| RECORD EXCERPTS |
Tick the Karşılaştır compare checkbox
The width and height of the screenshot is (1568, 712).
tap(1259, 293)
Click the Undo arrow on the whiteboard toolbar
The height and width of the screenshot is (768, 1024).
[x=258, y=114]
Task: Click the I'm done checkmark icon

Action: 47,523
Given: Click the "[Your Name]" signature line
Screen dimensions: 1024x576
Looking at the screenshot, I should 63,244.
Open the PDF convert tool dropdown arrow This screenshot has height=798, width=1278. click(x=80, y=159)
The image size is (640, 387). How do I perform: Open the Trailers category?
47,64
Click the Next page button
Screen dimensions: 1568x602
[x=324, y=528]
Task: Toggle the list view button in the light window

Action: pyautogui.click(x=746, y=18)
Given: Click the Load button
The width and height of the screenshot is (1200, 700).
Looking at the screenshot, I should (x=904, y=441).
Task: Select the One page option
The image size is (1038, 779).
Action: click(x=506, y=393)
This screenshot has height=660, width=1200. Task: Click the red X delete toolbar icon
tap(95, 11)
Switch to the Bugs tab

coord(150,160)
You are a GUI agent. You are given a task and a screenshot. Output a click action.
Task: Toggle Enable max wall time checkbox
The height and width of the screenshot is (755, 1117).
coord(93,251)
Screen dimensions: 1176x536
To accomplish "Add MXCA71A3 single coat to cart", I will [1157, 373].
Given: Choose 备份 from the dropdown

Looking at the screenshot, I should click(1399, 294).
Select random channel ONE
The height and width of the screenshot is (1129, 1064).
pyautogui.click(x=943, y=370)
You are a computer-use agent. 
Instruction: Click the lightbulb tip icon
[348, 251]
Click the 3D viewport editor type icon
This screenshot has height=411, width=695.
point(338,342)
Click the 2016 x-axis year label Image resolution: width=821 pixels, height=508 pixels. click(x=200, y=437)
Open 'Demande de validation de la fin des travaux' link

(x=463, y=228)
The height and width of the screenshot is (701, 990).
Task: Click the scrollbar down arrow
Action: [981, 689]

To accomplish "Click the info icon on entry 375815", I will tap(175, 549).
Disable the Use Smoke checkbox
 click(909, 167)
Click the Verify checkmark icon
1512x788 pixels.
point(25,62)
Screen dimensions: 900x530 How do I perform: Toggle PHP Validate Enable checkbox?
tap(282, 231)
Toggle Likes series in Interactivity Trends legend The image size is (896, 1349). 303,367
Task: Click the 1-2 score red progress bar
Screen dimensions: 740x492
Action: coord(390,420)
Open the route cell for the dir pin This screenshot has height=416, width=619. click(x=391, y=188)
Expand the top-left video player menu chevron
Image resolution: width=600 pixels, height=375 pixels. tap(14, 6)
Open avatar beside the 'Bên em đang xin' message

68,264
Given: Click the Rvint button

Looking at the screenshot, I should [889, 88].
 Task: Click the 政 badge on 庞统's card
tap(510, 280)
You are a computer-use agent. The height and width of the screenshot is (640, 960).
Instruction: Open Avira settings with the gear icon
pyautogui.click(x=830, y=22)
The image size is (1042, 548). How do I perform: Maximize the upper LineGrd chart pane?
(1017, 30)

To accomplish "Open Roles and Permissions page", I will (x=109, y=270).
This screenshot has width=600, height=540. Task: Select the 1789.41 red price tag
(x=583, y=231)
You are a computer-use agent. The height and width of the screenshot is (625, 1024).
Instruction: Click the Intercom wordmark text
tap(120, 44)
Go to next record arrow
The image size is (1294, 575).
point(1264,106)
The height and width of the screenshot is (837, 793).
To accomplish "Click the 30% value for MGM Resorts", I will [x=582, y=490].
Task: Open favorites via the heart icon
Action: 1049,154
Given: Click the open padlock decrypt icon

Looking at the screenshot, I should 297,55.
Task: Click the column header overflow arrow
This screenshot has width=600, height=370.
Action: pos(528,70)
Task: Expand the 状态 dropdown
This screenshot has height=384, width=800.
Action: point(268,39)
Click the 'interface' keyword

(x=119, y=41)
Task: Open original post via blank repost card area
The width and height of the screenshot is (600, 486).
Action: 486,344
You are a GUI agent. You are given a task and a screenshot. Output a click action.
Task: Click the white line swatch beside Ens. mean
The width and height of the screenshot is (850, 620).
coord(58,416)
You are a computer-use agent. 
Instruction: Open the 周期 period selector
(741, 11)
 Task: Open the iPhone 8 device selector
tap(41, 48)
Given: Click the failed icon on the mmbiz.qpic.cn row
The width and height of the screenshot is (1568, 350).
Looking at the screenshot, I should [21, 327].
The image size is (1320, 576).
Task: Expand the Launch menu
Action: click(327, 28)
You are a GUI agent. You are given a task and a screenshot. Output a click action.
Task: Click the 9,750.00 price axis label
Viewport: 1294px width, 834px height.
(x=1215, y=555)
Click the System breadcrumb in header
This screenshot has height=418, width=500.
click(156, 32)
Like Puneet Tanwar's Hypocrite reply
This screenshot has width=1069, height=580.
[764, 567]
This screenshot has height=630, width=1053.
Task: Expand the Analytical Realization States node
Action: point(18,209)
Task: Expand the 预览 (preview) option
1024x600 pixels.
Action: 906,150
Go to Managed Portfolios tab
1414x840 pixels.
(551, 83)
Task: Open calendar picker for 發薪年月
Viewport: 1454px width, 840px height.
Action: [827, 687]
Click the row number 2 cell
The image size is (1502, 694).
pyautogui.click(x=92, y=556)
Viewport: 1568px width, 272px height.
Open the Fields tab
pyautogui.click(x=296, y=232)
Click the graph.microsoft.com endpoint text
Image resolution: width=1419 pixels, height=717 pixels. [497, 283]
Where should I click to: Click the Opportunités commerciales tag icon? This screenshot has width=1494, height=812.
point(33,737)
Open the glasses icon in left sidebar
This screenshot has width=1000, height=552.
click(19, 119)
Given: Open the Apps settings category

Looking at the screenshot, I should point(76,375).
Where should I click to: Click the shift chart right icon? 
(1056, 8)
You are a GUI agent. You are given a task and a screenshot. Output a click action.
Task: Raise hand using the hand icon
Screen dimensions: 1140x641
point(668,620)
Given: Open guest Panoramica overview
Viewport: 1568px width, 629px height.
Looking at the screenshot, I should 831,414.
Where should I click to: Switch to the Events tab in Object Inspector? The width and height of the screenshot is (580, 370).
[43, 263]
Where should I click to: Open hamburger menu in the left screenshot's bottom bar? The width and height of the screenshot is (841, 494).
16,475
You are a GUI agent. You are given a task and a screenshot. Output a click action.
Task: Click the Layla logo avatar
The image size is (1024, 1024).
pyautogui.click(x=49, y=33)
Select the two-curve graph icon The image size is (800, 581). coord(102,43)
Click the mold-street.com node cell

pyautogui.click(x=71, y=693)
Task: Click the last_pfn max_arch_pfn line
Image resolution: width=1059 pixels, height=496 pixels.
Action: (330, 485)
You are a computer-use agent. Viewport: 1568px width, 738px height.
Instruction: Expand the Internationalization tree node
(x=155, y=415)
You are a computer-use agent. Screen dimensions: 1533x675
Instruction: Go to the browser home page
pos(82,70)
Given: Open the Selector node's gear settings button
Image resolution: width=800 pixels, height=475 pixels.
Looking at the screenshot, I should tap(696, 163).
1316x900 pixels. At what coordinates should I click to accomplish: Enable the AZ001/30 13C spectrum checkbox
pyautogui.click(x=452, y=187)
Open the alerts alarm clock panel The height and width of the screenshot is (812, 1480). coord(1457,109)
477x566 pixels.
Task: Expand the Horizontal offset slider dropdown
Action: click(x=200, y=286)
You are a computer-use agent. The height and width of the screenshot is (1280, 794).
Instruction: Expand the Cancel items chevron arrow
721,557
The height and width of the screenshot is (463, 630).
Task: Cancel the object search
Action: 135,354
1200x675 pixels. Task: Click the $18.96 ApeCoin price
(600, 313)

| WORK TO BE COMPLETED |
Each line of the data that includes "computer" should be copied.

| FINISHED TASK |
You are a computer-use agent. 
You are a computer-use agent. The height and width of the screenshot is (640, 960).
You are a computer-use agent. The height and width of the screenshot is (625, 1024).
You are a computer-use agent. 
You are a computer-use agent. Viewport: 1568px width, 738px height.
You are a computer-use agent. Screen dimensions: 1533x675
You are a computer-use agent. The height and width of the screenshot is (1280, 794).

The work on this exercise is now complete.